Everything from the line containing "You are a GUI" through the line containing "Final event (1000, 537)" in the listing below should be copied exactly, and nothing more.
-- SOURCE DATA follows --
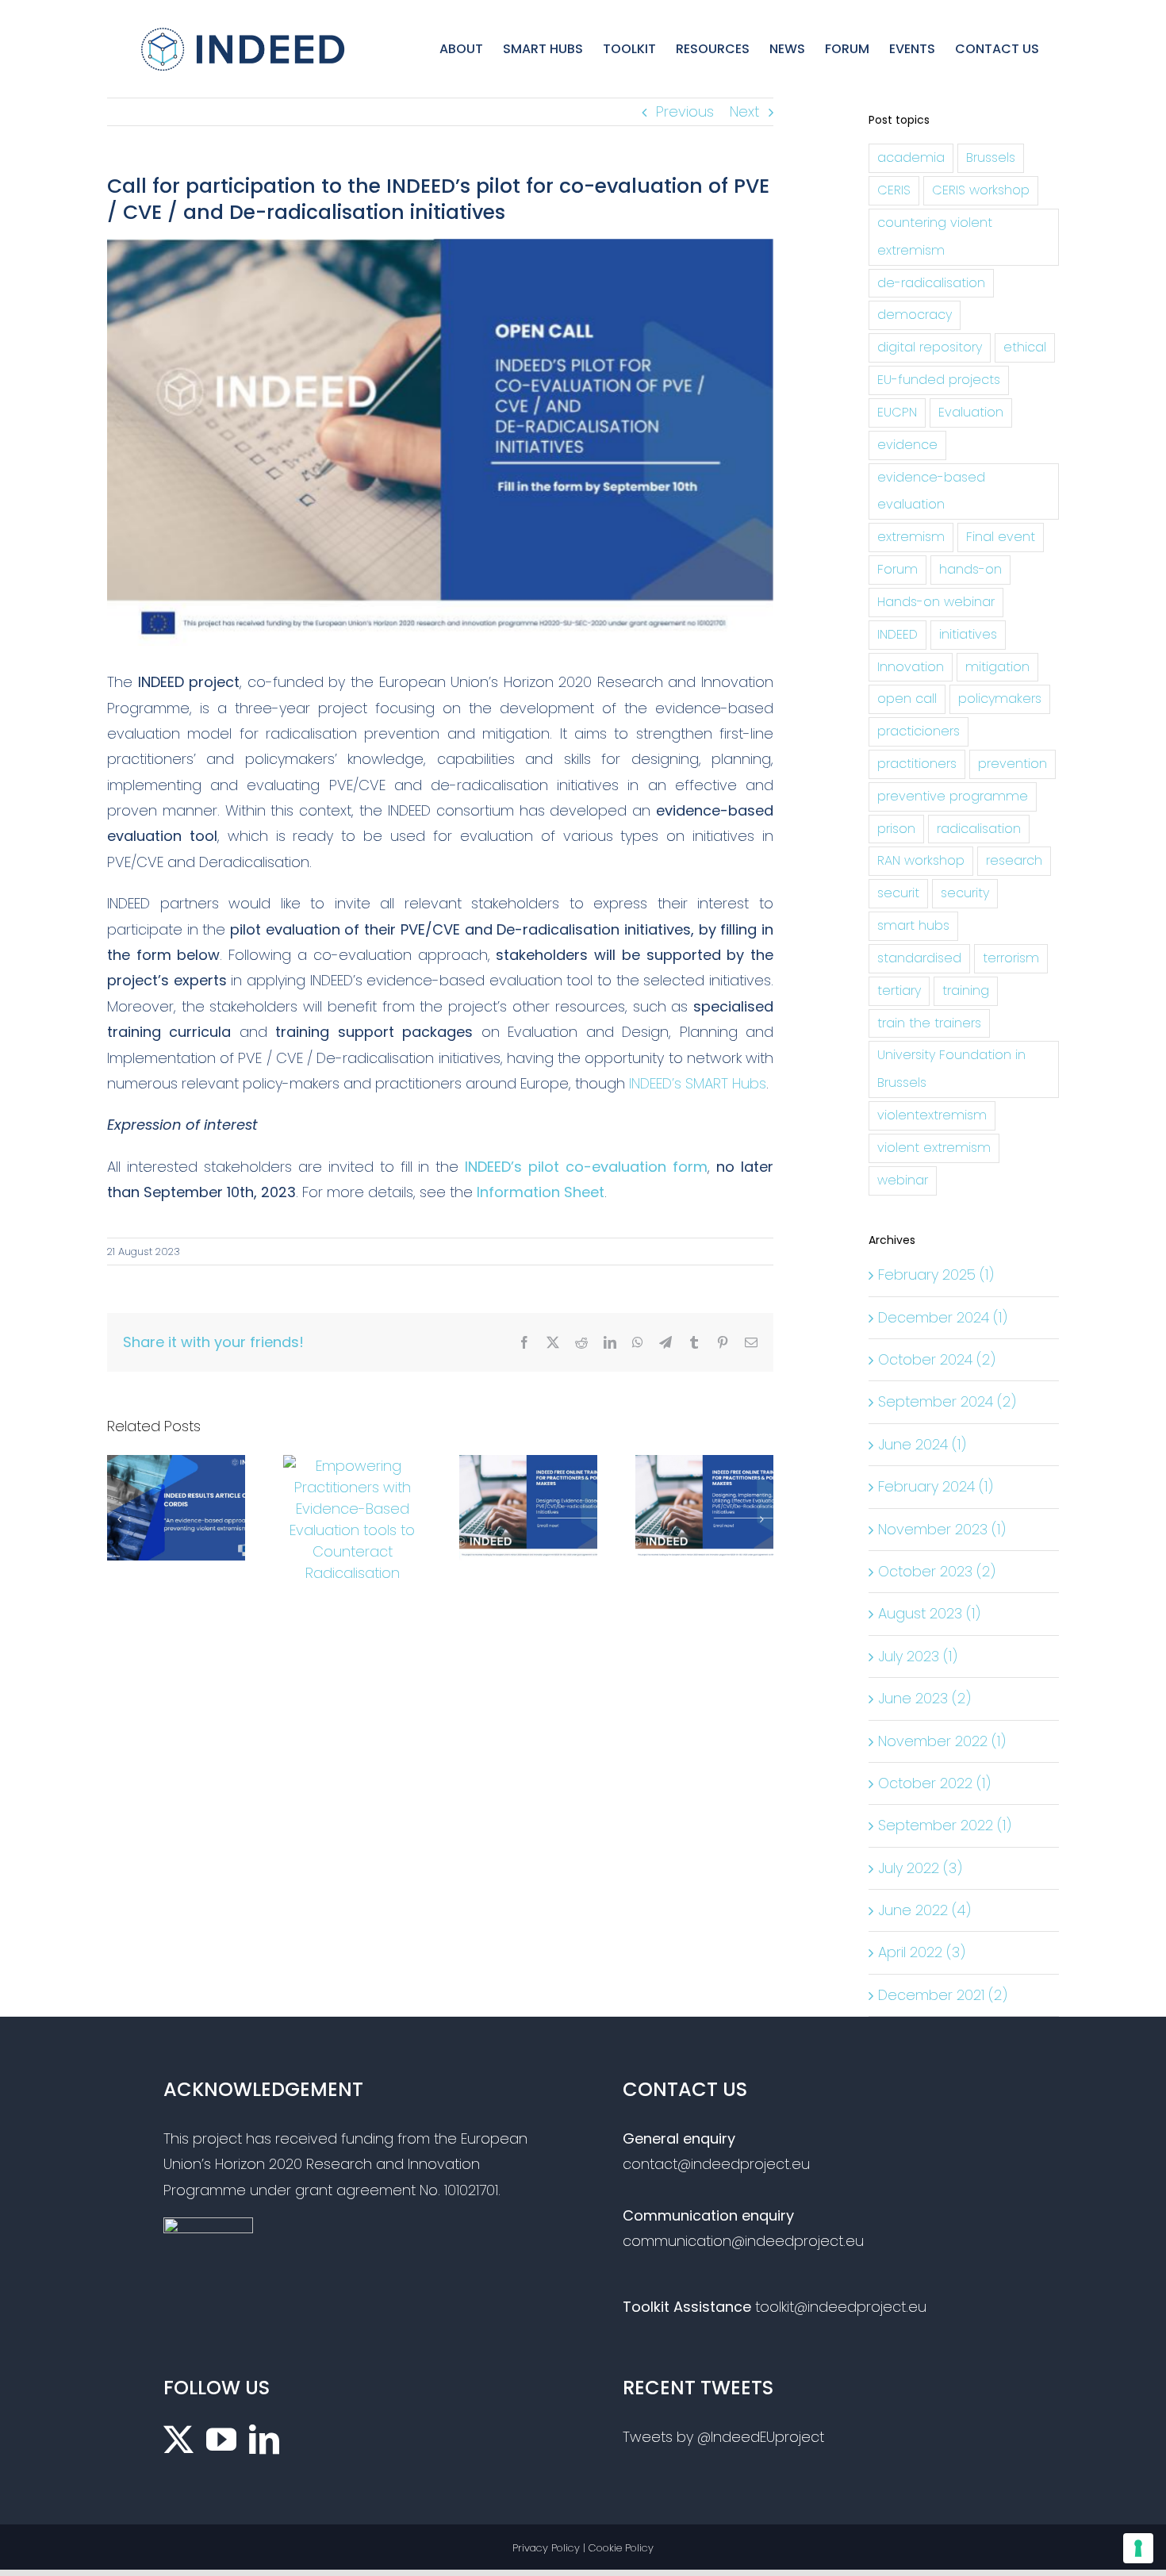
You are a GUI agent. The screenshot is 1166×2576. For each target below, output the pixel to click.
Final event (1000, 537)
-- SOURCE DATA concluded --
-- SOURCE DATA follows --
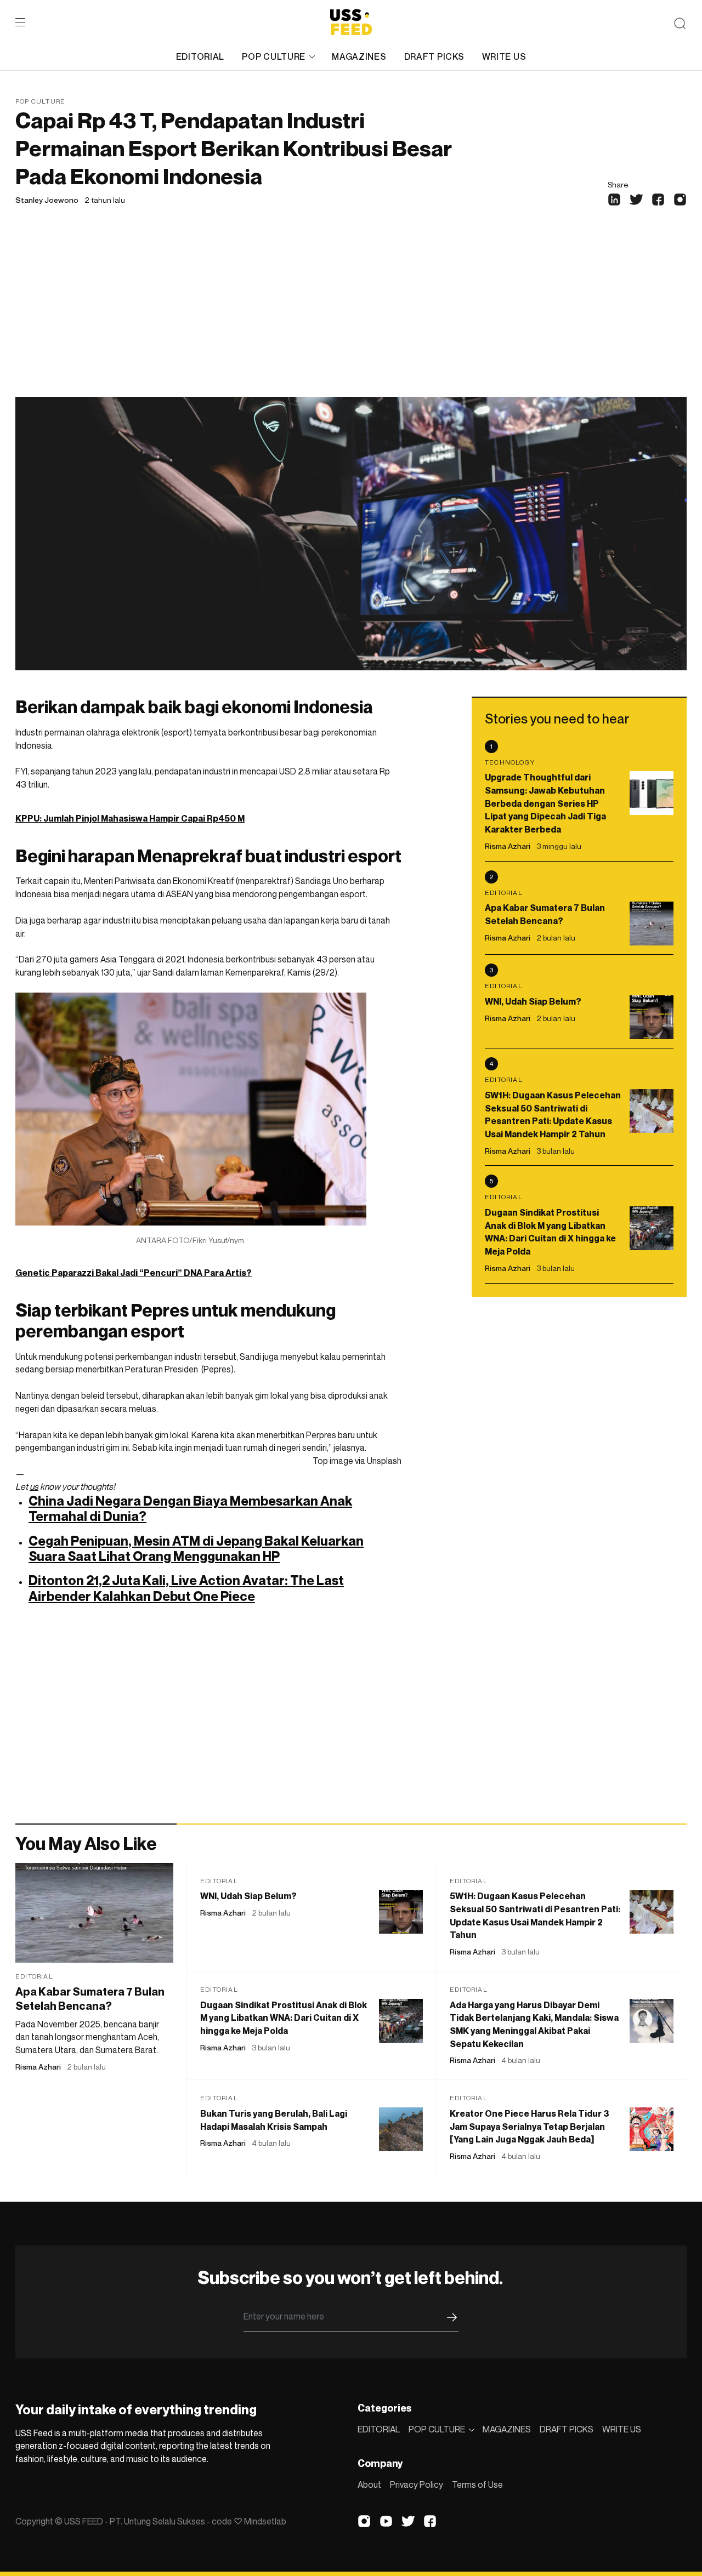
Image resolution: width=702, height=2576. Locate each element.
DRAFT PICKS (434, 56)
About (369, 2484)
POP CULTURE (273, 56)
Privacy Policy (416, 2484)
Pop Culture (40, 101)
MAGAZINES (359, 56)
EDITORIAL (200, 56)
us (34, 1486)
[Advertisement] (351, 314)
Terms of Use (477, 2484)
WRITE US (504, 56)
-- SOURCE DATA concluded --
- YOUR SOLUTION:
You are a GUI agent. The screenshot is 1166×2576. For each target below, output the pixel to click.
Final event (1000, 537)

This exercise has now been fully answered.